Goal>
Please recast every line of all the items below as a Markdown table with the columns Row and Line. Put a running number in Row and the line itself in Line, and leave out any blank lines.

* Begin Excerpted data *

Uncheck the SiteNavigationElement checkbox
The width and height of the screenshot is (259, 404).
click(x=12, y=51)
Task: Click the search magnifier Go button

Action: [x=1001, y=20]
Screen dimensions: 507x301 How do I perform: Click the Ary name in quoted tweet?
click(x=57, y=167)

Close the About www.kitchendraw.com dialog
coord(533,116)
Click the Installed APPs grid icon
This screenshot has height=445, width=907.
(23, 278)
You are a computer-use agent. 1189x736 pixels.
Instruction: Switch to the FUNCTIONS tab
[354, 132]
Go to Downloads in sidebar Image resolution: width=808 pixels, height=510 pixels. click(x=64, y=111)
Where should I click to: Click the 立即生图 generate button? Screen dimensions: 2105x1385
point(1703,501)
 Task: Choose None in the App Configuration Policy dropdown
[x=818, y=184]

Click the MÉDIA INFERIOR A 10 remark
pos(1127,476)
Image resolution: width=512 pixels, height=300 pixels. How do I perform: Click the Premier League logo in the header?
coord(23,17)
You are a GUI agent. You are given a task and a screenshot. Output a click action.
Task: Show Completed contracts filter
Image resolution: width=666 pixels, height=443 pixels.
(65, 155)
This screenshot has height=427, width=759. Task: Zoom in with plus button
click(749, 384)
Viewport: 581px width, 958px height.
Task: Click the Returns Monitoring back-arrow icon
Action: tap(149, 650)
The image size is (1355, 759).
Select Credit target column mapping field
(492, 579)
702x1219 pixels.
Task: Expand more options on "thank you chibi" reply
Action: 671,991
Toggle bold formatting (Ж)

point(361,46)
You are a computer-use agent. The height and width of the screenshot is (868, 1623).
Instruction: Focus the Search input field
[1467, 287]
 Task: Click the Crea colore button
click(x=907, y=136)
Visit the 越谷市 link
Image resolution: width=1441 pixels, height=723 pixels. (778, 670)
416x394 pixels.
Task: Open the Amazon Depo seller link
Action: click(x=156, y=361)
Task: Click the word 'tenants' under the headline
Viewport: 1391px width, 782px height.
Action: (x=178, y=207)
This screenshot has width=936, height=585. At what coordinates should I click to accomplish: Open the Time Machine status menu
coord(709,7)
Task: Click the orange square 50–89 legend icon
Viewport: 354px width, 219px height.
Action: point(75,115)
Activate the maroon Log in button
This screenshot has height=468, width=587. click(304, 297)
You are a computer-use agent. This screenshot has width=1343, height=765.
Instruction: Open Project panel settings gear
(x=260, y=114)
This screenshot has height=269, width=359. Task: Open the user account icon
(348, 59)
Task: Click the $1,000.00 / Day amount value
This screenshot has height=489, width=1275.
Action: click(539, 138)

* End Excerpted data *

Task solution>
| Row | Line |
|---|---|
| 1 | Uncheck the SiteNavigationElement checkbox |
| 2 | The width and height of the screenshot is (259, 404). |
| 3 | click(x=12, y=51) |
| 4 | Task: Click the search magnifier Go button |
| 5 | Action: [x=1001, y=20] |
| 6 | Screen dimensions: 507x301 How do I perform: Click the Ary name in quoted tweet? |
| 7 | click(x=57, y=167) |
| 8 | Close the About www.kitchendraw.com dialog |
| 9 | coord(533,116) |
| 10 | Click the Installed APPs grid icon |
| 11 | This screenshot has height=445, width=907. |
| 12 | (23, 278) |
| 13 | You are a computer-use agent. 1189x736 pixels. |
| 14 | Instruction: Switch to the FUNCTIONS tab |
| 15 | [354, 132] |
| 16 | Go to Downloads in sidebar Image resolution: width=808 pixels, height=510 pixels. click(x=64, y=111) |
| 17 | Where should I click to: Click the 立即生图 generate button? Screen dimensions: 2105x1385 |
| 18 | point(1703,501) |
| 19 |  Task: Choose None in the App Configuration Policy dropdown |
| 20 | [x=818, y=184] |
| 21 | Click the MÉDIA INFERIOR A 10 remark |
| 22 | pos(1127,476) |
| 23 | Image resolution: width=512 pixels, height=300 pixels. How do I perform: Click the Premier League logo in the header? |
| 24 | coord(23,17) |
| 25 | You are a GUI agent. You are given a task and a screenshot. Output a click action. |
| 26 | Task: Show Completed contracts filter |
| 27 | Image resolution: width=666 pixels, height=443 pixels. |
| 28 | (65, 155) |
| 29 | This screenshot has height=427, width=759. Task: Zoom in with plus button |
| 30 | click(749, 384) |
| 31 | Viewport: 581px width, 958px height. |
| 32 | Task: Click the Returns Monitoring back-arrow icon |
| 33 | Action: tap(149, 650) |
| 34 | The image size is (1355, 759). |
| 35 | Select Credit target column mapping field |
| 36 | (492, 579) |
| 37 | 702x1219 pixels. |
| 38 | Task: Expand more options on "thank you chibi" reply |
| 39 | Action: 671,991 |
| 40 | Toggle bold formatting (Ж) |
| 41 | point(361,46) |
| 42 | You are a computer-use agent. The height and width of the screenshot is (868, 1623). |
| 43 | Instruction: Focus the Search input field |
| 44 | [1467, 287] |
| 45 |  Task: Click the Crea colore button |
| 46 | click(x=907, y=136) |
| 47 | Visit the 越谷市 link |
| 48 | Image resolution: width=1441 pixels, height=723 pixels. (778, 670) |
| 49 | 416x394 pixels. |
| 50 | Task: Open the Amazon Depo seller link |
| 51 | Action: click(x=156, y=361) |
| 52 | Task: Click the word 'tenants' under the headline |
| 53 | Viewport: 1391px width, 782px height. |
| 54 | Action: (x=178, y=207) |
| 55 | This screenshot has width=936, height=585. At what coordinates should I click to accomplish: Open the Time Machine status menu |
| 56 | coord(709,7) |
| 57 | Task: Click the orange square 50–89 legend icon |
| 58 | Viewport: 354px width, 219px height. |
| 59 | Action: point(75,115) |
| 60 | Activate the maroon Log in button |
| 61 | This screenshot has height=468, width=587. click(304, 297) |
| 62 | You are a computer-use agent. This screenshot has width=1343, height=765. |
| 63 | Instruction: Open Project panel settings gear |
| 64 | (x=260, y=114) |
| 65 | This screenshot has height=269, width=359. Task: Open the user account icon |
| 66 | (348, 59) |
| 67 | Task: Click the $1,000.00 / Day amount value |
| 68 | This screenshot has height=489, width=1275. |
| 69 | Action: click(539, 138) |